Work to complete:
Your answer should be one number, the count of lines in the data that hold "Toggle".
- - - -
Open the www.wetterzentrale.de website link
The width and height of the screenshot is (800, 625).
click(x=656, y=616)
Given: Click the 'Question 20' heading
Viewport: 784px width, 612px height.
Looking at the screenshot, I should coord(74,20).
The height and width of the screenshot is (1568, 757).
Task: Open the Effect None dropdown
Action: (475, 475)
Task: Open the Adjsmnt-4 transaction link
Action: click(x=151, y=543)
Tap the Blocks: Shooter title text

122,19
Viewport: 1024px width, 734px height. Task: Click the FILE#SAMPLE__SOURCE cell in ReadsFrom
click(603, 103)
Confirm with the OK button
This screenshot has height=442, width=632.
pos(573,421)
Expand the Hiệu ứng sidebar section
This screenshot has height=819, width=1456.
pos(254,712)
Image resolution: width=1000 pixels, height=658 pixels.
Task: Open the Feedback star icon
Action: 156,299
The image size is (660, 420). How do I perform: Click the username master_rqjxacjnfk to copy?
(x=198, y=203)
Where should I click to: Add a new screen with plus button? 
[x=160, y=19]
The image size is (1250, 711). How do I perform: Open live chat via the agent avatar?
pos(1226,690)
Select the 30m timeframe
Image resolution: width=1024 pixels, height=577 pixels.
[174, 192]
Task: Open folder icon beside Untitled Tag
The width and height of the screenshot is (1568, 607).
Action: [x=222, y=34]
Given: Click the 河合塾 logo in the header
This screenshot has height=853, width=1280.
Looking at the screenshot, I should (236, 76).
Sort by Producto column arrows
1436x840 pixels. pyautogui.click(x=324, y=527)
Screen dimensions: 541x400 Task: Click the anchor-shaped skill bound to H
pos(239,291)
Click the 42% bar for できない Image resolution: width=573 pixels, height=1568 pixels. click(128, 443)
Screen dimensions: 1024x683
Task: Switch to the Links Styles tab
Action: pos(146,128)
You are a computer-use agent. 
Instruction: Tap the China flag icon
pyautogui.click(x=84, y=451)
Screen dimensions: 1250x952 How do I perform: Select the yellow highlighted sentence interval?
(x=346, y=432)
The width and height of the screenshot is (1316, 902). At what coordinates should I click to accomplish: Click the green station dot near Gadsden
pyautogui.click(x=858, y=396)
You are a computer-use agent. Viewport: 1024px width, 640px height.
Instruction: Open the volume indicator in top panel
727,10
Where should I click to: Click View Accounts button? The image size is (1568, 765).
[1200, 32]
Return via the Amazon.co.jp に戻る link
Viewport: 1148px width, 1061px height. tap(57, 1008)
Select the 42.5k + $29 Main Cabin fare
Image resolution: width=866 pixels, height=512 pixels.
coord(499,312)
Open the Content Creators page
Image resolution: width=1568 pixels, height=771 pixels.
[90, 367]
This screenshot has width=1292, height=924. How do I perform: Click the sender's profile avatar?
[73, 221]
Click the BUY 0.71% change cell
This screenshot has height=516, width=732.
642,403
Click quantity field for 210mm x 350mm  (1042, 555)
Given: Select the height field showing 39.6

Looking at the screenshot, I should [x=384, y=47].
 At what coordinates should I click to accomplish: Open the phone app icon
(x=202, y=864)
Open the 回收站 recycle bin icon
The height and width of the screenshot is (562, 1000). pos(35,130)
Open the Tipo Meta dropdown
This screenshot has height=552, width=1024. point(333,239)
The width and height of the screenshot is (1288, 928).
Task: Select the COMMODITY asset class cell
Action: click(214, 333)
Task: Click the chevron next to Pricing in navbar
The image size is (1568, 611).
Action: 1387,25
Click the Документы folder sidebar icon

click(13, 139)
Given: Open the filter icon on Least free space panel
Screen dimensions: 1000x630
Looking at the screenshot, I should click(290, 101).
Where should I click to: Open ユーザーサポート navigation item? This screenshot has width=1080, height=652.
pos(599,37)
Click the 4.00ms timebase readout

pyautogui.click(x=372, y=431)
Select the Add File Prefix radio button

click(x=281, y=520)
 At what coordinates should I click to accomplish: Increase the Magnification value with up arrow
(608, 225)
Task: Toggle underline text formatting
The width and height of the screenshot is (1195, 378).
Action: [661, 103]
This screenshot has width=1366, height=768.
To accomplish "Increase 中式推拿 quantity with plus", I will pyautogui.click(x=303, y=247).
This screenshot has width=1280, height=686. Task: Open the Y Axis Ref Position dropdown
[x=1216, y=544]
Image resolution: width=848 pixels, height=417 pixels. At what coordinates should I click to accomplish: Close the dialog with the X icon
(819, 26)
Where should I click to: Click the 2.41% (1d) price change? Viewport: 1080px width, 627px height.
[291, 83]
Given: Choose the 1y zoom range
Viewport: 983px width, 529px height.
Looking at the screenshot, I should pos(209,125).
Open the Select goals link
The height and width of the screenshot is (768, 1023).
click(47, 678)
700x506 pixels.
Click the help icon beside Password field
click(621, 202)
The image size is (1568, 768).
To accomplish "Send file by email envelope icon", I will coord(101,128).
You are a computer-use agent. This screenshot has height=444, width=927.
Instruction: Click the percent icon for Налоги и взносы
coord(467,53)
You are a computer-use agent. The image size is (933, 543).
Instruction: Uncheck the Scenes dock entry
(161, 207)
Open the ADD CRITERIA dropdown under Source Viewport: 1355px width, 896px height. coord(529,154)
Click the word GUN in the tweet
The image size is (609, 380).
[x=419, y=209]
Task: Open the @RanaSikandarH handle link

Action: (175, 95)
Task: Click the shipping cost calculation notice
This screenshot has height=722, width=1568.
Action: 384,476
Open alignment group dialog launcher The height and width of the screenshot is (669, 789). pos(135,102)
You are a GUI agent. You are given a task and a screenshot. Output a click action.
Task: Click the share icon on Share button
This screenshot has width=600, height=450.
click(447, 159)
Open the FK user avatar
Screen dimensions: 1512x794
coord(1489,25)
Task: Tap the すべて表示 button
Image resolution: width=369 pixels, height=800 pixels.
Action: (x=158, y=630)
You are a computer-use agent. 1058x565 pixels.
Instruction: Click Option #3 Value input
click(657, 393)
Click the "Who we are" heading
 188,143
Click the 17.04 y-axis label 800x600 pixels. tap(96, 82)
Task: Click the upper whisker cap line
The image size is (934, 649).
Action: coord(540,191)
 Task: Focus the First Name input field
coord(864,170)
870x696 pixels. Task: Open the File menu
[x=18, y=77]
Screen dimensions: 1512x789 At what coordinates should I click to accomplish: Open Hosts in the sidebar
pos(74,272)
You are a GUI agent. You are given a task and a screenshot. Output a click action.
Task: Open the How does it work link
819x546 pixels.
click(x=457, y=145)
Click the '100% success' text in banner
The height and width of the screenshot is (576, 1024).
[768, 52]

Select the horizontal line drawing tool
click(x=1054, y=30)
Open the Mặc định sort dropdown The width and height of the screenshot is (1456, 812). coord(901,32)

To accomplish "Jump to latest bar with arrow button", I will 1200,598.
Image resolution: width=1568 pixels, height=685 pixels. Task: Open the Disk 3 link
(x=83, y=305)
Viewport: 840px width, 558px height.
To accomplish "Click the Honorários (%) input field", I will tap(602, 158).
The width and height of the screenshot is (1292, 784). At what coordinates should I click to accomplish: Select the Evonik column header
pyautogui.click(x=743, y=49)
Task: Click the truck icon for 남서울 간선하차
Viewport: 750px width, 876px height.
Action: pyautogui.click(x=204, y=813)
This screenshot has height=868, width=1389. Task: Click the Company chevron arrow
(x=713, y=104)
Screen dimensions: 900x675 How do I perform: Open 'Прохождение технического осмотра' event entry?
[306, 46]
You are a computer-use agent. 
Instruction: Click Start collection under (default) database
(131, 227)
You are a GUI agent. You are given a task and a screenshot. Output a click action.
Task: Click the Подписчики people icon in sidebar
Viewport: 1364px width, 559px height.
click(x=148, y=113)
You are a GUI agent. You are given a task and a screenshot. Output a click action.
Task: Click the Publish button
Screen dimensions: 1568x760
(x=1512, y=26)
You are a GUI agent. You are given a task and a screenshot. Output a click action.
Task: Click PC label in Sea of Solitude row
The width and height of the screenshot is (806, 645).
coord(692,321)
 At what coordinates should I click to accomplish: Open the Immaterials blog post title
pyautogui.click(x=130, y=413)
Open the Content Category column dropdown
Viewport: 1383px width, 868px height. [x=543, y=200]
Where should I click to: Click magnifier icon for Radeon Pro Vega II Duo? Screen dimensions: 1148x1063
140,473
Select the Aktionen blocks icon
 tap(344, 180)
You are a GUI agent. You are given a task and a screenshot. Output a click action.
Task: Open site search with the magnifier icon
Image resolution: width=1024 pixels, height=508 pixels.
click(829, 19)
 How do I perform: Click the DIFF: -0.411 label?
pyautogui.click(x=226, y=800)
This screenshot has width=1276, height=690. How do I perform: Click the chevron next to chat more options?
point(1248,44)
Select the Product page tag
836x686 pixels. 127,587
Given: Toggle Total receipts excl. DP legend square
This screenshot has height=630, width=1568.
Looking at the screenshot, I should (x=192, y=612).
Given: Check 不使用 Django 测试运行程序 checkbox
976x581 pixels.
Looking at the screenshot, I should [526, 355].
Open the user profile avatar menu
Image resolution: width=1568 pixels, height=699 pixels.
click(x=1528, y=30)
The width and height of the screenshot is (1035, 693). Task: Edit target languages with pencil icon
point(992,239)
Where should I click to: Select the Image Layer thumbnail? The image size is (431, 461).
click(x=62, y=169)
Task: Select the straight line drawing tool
- - - -
Expected output:
2